Amendment 1

Results
| Choice | Votes | % |
| Yes | 417,627 | 69.95% |
| No | 179,432 | 30.05% |
| Valid votes | 597,059 | 99.71% |
| Invalid or blank votes | 1,749 | 0.29% |
| Total votes | 598,808 | 100.00% |
| Registered voters/turnout | 1,688,926 | 35.45% |
- County results
| Yes 90%–100% 80%–90% 70%–80% 60%–70% 50%–60% | No 60–70% |

= 2005 Kansas Amendment 1 =

Kansas Amendment 1, which was put before voters on April 5, 2005, is an amendment to the Kansas Constitution that makes it unconstitutional for the state to recognize or perform same-sex marriages or civil unions. The referendum was approved by almost 70% of the voters.

The amendment states:
(a) The marriage contract is to be considered in law as a civil contract. Marriage shall be constituted by one man and one woman only. All other marriages are declared to be contrary to the public policy of this state and are void.

(b) No relationship, other than a marriage, shall be recognized by the state as entitling the parties to the rights or incidents of marriage.

The Kansas Equality Coalition grew out of the organized but ultimately unsuccessful political opposition to the amendment. The KEC is a statewide group of people determined to end discrimination based on sexual orientation and gender identity and expression.

Only Douglas County, which contains Lawrence and the University of Kansas, voted against the amendment.

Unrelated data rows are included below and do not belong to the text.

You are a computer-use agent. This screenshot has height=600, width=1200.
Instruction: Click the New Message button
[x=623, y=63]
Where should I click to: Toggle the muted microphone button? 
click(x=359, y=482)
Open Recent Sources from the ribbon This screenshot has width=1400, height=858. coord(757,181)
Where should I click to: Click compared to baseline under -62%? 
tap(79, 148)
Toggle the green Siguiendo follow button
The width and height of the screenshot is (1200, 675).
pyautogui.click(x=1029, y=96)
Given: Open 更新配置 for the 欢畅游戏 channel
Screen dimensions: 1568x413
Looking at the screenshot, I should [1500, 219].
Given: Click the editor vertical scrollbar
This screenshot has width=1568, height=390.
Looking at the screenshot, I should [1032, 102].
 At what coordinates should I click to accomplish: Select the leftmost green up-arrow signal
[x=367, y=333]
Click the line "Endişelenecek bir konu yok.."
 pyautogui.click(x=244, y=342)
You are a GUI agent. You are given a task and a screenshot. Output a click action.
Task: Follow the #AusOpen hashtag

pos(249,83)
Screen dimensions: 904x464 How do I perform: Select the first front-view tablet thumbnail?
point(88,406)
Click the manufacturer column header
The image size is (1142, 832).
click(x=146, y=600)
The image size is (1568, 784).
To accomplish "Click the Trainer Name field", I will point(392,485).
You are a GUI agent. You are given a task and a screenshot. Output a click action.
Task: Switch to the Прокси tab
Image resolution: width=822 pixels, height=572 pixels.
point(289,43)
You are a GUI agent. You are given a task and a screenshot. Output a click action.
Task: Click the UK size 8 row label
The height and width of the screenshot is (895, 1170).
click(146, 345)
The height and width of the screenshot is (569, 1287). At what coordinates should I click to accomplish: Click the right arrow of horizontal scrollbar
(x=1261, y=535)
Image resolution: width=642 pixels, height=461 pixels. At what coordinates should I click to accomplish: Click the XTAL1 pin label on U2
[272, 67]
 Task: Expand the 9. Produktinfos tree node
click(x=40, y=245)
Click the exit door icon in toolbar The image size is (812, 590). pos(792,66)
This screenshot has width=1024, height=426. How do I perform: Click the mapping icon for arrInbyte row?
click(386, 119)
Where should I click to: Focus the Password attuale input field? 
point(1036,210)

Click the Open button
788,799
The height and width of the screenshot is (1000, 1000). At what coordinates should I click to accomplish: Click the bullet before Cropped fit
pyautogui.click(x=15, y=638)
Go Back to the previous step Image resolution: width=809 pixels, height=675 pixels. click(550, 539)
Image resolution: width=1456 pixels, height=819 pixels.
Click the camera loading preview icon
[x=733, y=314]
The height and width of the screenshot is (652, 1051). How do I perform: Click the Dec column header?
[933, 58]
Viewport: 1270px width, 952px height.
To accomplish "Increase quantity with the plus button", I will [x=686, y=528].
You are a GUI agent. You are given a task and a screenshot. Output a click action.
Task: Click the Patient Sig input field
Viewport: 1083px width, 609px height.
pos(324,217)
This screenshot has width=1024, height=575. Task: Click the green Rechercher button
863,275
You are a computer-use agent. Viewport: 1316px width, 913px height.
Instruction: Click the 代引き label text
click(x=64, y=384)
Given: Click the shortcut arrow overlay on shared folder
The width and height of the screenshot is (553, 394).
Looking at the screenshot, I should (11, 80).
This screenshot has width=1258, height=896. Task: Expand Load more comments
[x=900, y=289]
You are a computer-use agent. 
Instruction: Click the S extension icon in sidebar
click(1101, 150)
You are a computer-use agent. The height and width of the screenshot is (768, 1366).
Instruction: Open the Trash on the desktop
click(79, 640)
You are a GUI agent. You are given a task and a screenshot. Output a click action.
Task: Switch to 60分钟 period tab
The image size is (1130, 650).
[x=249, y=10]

==Impact of Supreme Court decisions==
Following the Supreme Court decision in Schmidt v. Moriarty in 2014, 19 Kansas counties began issuing marriage licenses to same sex couples. Following the ruling in Obergefell v. Hodges in 2015, all Kansas counties were issuing same sex marriage certificates. The combination of the Supreme Court decisions, effectively, albeit unofficially, overturned the constitutional amendment.